Lynne Kiesling
Resource adequacy is the current hot topic in electricity policy. Fueled by the glacially incremental restructuring process in the states and concerns about service reliability in this persistent policy limbo, states and regional system operators have explored a variety of means of providing forward-looking reliability incentives in the absence of the regulatory mandate to vertically-integrated utilities. One incremental approach is capacity markets. In a capacity market, system operators solicit offers from generators to provide a guarantee of future capacity to provide power, based on the system operator’s need to meet a specified, engineering-determined reserve margin over and above forecast demand. In capacity markets that have been implemented or proposed in the U.S., the forward timeframe can range from one day to four years.
The typical argument offered for the implementation of capacity markets invokes the lack of retail demand response, which makes active, double-sided forward markets impossible, and the lack of developed, liquid, integrated spot and forward energy markets. Notwithstanding the chicken-and-egg nature of this conundrum, implementing a capacity market in isolation, based on an artificial demand curve (regardless of its slope), does not do anything to reduce the barriers to active retail demand. Furthermore, technological advances and increasing numbers of retail demand projects show that empowering demand response is not as expensive or as distant a task as capacity market advocates claim.
Another cautionary note for capacity markets comes from their focus on providing the “missing incentives” for investment in generation capacity for the future. But there are four resources in the portfolio of resources that we can use to ensure future system reliability: generation, transmission, demand reduction, and technological innovation that can affect any or all three of the other resources. Creating incentives for generation leads to inefficient distortions in cases where one of the other resources might be better suited to a particular case, or might be less expensive, or might be more flexible and adaptable on the network.
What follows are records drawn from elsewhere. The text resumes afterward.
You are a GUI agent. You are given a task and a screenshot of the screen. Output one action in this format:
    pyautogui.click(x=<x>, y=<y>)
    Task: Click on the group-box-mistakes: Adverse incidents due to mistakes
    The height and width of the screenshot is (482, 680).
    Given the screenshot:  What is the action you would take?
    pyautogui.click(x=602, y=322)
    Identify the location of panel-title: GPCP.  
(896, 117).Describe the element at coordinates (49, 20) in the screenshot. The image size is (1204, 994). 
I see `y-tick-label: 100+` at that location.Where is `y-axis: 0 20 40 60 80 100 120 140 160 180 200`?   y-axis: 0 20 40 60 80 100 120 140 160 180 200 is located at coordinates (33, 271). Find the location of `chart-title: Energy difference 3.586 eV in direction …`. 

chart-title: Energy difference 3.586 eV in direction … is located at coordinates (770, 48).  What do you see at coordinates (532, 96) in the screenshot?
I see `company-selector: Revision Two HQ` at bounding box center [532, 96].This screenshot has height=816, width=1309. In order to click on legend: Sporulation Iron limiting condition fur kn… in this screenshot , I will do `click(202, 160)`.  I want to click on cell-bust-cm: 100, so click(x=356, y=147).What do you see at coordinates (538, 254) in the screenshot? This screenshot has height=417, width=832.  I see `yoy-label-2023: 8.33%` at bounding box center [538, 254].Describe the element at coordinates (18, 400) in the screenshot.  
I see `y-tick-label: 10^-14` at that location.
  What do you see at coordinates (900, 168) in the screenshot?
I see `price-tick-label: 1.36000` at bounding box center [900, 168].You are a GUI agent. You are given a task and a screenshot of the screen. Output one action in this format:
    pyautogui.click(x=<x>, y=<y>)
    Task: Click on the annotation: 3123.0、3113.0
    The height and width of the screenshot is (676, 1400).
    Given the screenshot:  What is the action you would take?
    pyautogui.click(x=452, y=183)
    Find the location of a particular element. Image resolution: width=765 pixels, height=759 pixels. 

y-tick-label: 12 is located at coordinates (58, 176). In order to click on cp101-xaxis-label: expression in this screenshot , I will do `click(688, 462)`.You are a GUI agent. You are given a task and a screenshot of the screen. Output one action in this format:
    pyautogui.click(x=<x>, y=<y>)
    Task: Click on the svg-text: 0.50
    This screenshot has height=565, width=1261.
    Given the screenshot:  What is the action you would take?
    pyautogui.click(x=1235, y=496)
California is currently considering implementing a capacity market, and has requested comments. In a recent paper, which the Alliance for Retail Energy Marketers submitted to the CPUC, I analyze these issues and present an alternative model for enabling system reliability through resource adequacy. Capacity markets do have benefits in terms of increasing price transparency and market liquidity, as well as providing a platform for load serving entities to buy and sell capacity. Rather than adopt a capacity market that is based on an artificial demand curve to complement the state?s existing resource adequacy requirements, however, the best resource adequacy policy that California could follow would be to eliminate the current regulatory barriers that impede demand-side participation in the wholesale and retail markets (i.e., participation by end-use customers and LSEs). A second priority should be to develop integrated spot and forward energy market platforms that transmit accurate price signals to investors and entrepreneurs. While achieving these two priorities will take time, a transitional approach that employs known, tested financial instruments, such as call options, could bridge that gap. By flexibly accommodating generation, transmission, and new demand-side resources and technologies, this recommended approach is more likely to generate long-run benefits for California customers than an artificial capacity market that would be both costly to implement and difficult to dismantle once it became obsolete.